Health Justice Australia commenced with an ambitious research agenda – to understand the place and value of health justice partnership as a tool to address the intersecting health and legal issues that can underpin health and justice inequity. That of course remains an ongoing project, with critical foundations laid and progress made.
We have:
- established the field of health justice in Australia, defining the landscape and services on it
- identified the differences that HJPs seek to make, and for whom, recognising HJP as both a health and legal assistance strategy to respond to intersecting need
- built trust in our ability to produce useful, relevant and easy to use knowledge across research and practice
- formed interdisciplinary research partnerships to explore the integration of legal help into various health settings.
In our strategy for new knowledge we plan to continue making connections across networks and disciplines, bringing together existing forms of knowledge to learn new insights and partnering in research. We will harness and translate knowledge to inform and evolve health and justice practice and outcomes.
We want to continue to create space for inter-disciplinary dialogue and shared learning. This includes through our events (e.g. our national conference), cross-disciplinary relationships and our commitment to partnering on strategic research initiatives (e.g. Centre for Research Excellence into Childhood Adversity and Mental Health; NHMRC-funded Centre for Research Excellence in Health Equity).
Over the next five years, we aim to take deeper dives into the value of HJP from different perspectives and in different contexts: in and with Aboriginal and Torres Strait Islander communities and services, in mental health, and family and domestic violence.
Supporting community engagement in improved health and justice outcomes will be a core focus for Health Justice Australia. This approach is driven by evidence which identifies that the more communities are in control of their health and have the capability to access their legal rights, the better their health and legal outcomes, and overall wellbeing. We will support the recognition of different forms of expertise including that of personal or lived experience, alongside that of professionals, researchers, policy-makers and others, in areas such as outcomes measurement as well as in our commitment to new knowledge more broadly.
We aim to continue to implement the shared health justice partnership outcomes framework, developing tools to capture indicators across the health justice partnership network. We will work with health justice services, researchers and funders to test, implement and improve these tools to build the capability for improved measurement and evaluation in the health justice landscape. We will continue to refine the way we measure our own impact as well.

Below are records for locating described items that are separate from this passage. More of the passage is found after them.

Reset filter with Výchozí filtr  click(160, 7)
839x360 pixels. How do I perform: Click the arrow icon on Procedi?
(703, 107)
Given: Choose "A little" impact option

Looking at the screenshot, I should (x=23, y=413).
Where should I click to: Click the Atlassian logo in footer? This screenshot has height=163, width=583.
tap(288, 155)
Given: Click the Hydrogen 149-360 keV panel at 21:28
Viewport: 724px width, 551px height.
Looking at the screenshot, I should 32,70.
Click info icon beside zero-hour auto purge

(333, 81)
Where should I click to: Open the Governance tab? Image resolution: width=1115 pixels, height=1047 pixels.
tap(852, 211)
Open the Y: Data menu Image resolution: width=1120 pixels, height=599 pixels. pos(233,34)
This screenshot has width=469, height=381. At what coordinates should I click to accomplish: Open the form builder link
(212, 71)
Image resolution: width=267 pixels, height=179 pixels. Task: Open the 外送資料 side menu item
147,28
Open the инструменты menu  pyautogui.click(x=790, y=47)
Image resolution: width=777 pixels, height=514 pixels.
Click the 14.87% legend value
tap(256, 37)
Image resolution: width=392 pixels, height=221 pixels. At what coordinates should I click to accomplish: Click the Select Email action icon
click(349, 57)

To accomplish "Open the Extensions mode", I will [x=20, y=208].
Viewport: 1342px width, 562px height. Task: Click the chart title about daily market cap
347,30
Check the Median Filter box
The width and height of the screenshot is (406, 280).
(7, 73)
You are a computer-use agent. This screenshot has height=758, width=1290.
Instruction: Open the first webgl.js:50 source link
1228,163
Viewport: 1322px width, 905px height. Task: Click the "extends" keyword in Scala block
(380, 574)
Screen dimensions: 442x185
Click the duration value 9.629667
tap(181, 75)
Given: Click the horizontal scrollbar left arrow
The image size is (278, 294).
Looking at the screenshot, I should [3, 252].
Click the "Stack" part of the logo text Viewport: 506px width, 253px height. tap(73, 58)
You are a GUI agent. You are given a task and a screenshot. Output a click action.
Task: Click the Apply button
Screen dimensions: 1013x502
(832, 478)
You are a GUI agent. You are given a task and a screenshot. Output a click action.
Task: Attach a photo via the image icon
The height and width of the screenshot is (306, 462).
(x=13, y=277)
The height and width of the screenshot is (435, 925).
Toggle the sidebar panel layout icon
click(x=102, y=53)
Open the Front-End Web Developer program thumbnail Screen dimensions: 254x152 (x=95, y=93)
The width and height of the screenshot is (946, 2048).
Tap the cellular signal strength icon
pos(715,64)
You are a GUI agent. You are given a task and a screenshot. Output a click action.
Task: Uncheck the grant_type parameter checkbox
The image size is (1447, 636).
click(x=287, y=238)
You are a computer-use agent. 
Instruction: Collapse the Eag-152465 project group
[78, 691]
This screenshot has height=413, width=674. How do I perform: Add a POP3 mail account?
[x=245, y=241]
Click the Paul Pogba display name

And finally, we are building the infrastructure to ensure the learning of us and our partners is accessible through a knowledge hub hosted by Health Justice Australia. This will gather and translate academic evidence, practice evidence and experience to inform policy, practice and future learning.
As you can see, the agenda remains ambitious and can only be progressed in partnership. We warmly invite your thoughts on our direction and welcome your participation in the work.